Thursday, July 16, 2009
Imagination running rampant
The three weeks that my mother visited me with my four-year old nephew, nothing else was being shown at home but Cartoon Network. One of the shows that interest me was Foster's Home for Imaginary Friends. As the title implies it's a show about abandoned imaginary friends adopted by the Fosters. According to pop psychology children abandoned imaginary friends for real friendships, because I think based on the same pop psychology again that if a child has reached a certain age and he still have these imaginary friends, then there must be something wrong with him.
Or maybe I am just reading the wrong kinds of books or admiring the wrong kinds of authors and artists and being friends and mixing with the wrong people.
The Dominatrix, one of my favorite Philippine authors certainly has imaginary friends galore. She even has an imaginary husband--Conan O'Brien. But then she never really put too much weight on people who defined themselves normal.
In Saul Bellow's novella The Actual, the main character Harry Trellman imagines a lifetime of conversation with his high school girlfriend whom he reconnected with after several decades. I'm wondering what happened to the character's imagined world. Was he able to turn away from that world which he carefully constructed for so many years? Can the mind immediately turned itself off from that? Does the reality of his marriage and love to Amy able to stand up to this other reality?--"Half a century of feeling is invested in her, of fantasy, speculation, and absorption, of imaginary conversation.”
I do like to read a good love story every now and then. But I am rather of Kurt Vonnegut's school of thought about love story in that: "I try to keep deep love out of my stories, because once that particular subject comes up, it is almost impossible to talk about anything else. Readers don't want to hear about anything else. They go gaga over love. If a lover in a story wins his love, that's the end of the tale, even if World War III is about to begin, and the sky is black with flying saucer."
Alejandro Sanz, a spanish composer and singer said to a girl, who may or may not be his real girlfriend: Me paso el día planeando (I spend the day planning) Nuestro encuentro imaginario (Our imaginary encounter). So why would he say our imaginary encounter if she is already his girlfriend who's just on a really very long vacation? Shouldn't he say instead I'm imagining our re-union? Or maybe she's a former girlfriend whom he has no hope of ever reuniting with so he imagines maybe he'll bump into her in the mall...
And some Hollywood artists do admit to having imaginary boyfriends and such. And imagined love after all is a Hollywood B movie stock for obsession themed films. Usually people get hurt in these kinds of imaginations but who cares really if it is his reality?

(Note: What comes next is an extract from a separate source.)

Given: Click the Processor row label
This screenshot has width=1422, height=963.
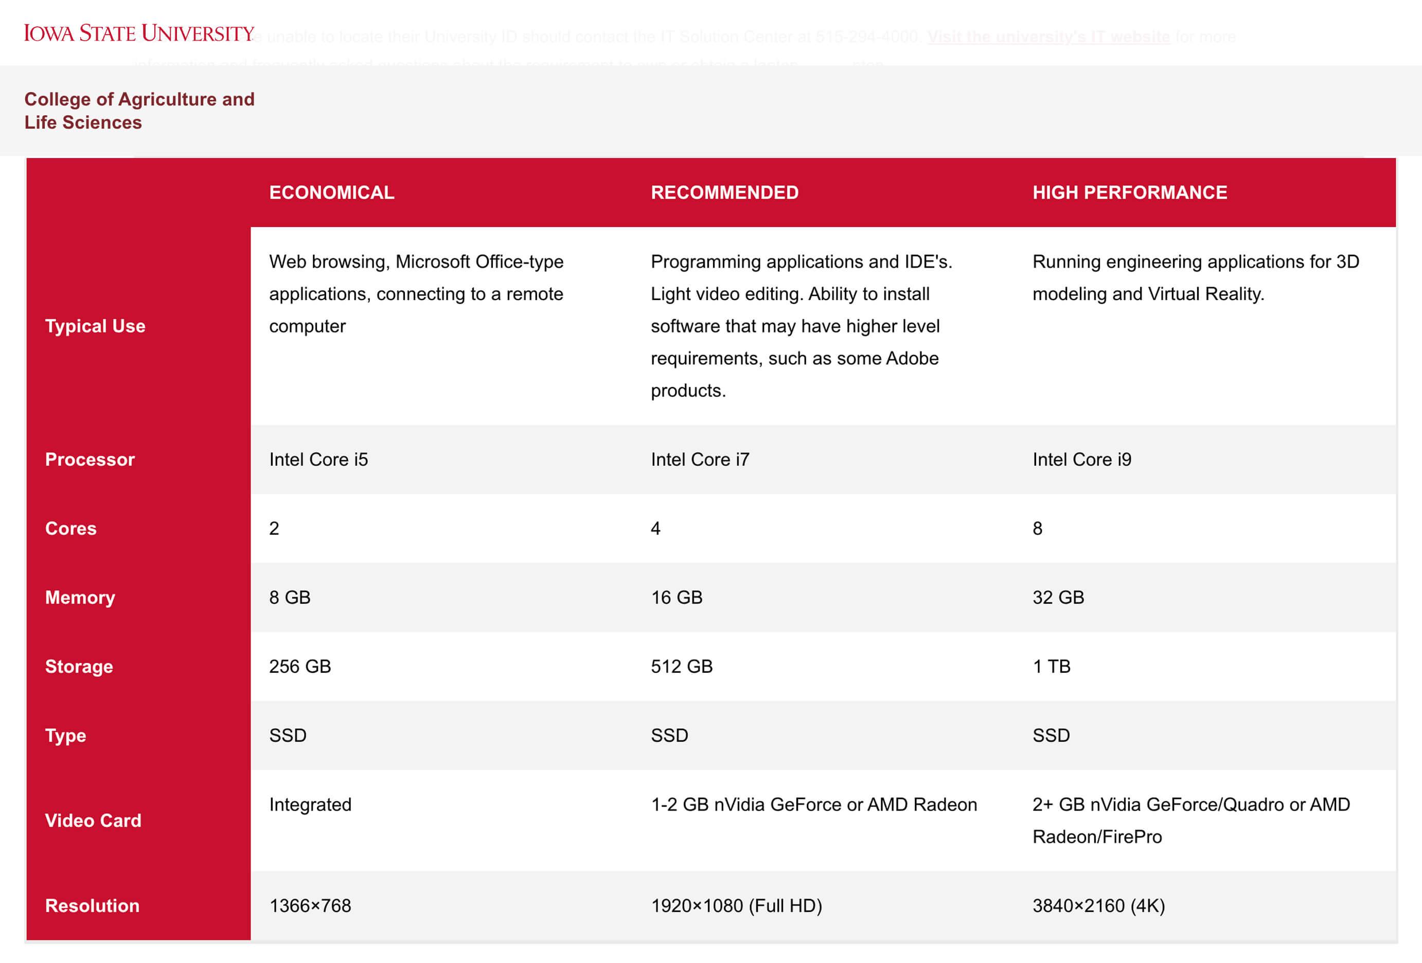Looking at the screenshot, I should pos(90,459).
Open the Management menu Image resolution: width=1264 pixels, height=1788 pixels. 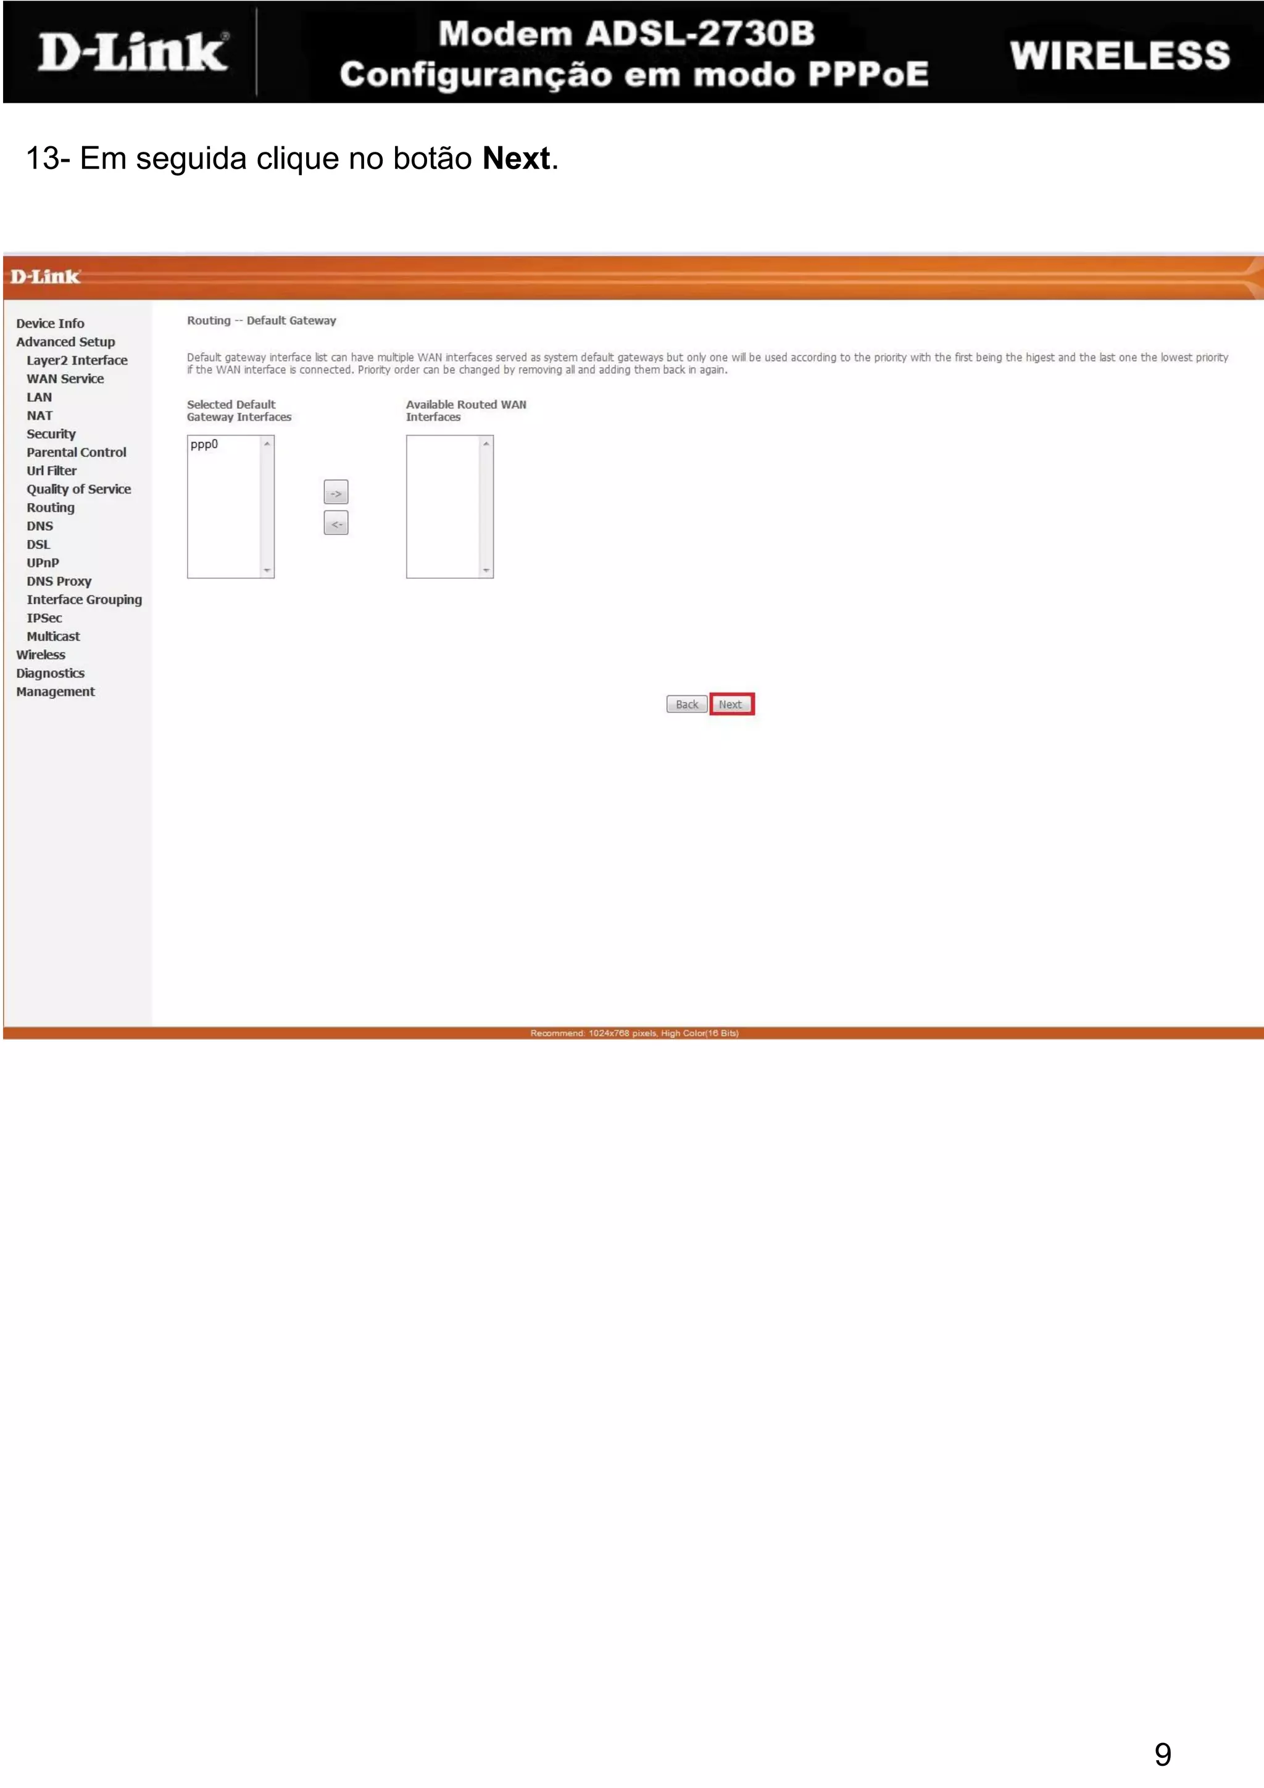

Vladimir Nabokov said about reality: "Your use of the word "reality" perplexes me. To be sure, there is an average reality, perceived by all of us, but that is not true reality: it is only the reality of general ideas, conventional forms of humdrummery, current editorials. Now if you mean by "old reality" the so-called "realism" of old novels, the easy platitudes of Balzac or Somerset Maugham or D.H. Lawrence--to take some especially depressing examples--then you are right in suggesting that the reality faked by a mediocre performer is boring, and that imaginary worlds acquire by contrast a dreamy and unreal aspect. Paradoxically, the only real, authentic worlds are, of course, those that seemed unusual. When my fancies will have been imitated, they, too will enter the common domain of average reality, which will be false, too, but within a new context which we cannot yet guess. Average reality begins to rot and stink as soon as the act of individual creation ceases to animate a subjectively perceived texture."
This is why I read because my own imagination fails me sometimes, so I borrow or enter into the imagined worlds of others. Authors who I admit have more vivid and rich imagination than I have or if not because they are better able to put these rampant imaginations into words.